New build system (BETA)

Martynas, can the link be added automatically somewhere when the conversion to CustomBuild is done? (on 64-bit operating systems)?

It's added to the CustomBuild 1.2 (which is in development). CustomBuild 1.1 is feature frozen, so, you should ask John to include it (everything is done (to 1.1.x) from my part). Only 1 new feature is coming to 1.1 (it's done, just needs to be included), but it will be a separate file (options). It will ask you what do you want to have (update/install) etc.
 
Don't know, I've only once run custombuild, and it wasn't for the first time. I'm thinking that whoever runs it for the first time should have some notice that the files are being changed but originals are being saved.

Jeff
 
Martynas, I understand your reply, and I understand Chrysalis's original post.

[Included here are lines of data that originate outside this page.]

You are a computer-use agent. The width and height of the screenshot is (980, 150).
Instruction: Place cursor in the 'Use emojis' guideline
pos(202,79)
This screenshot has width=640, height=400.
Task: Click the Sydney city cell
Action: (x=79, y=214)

What I don't know (hopefully you can tell me) is whether or not there's a warning when the conversion is done that you may have to import any custom changes from your old httpd.conf file to the new one, and is the old one saved?

As long as both above are true, then I don't see a problem, though if a lot of folk are going to convert then perhaps one of us (not me ;) ) can create a little script using some intelligent diffing and patching to automate it.

Jeff

yep this is what I think can be done, a diff should see if the config files need changing and if they do a patch should work.

Smtalk I wasnt trying to be rude I understand you have done a great deal of work into custombuild and it is a good script there was no bug report from me as at the time I didnt have time to document what went wrong as I was restoring a server following hardware failure and the downtime had to be minimised, I do plan to send you some more feedback however.
 
Custombuild checks if /etc/httpd/conf/extra directory exists, and if it is - it doesn't touch /etc/httpd/conf/httpd.conf at all.
 
I understand the need to upgrade to bigger and better things but issues like Apache 2 not having mod_frontpage and suPHP not allowing .htaccess files sort of stands in our way.

You don't have to use suphp with apache 2/2.2 just switch to cli in options.conf. In fact, we don't use suphp, until issues with suphp are sorted out.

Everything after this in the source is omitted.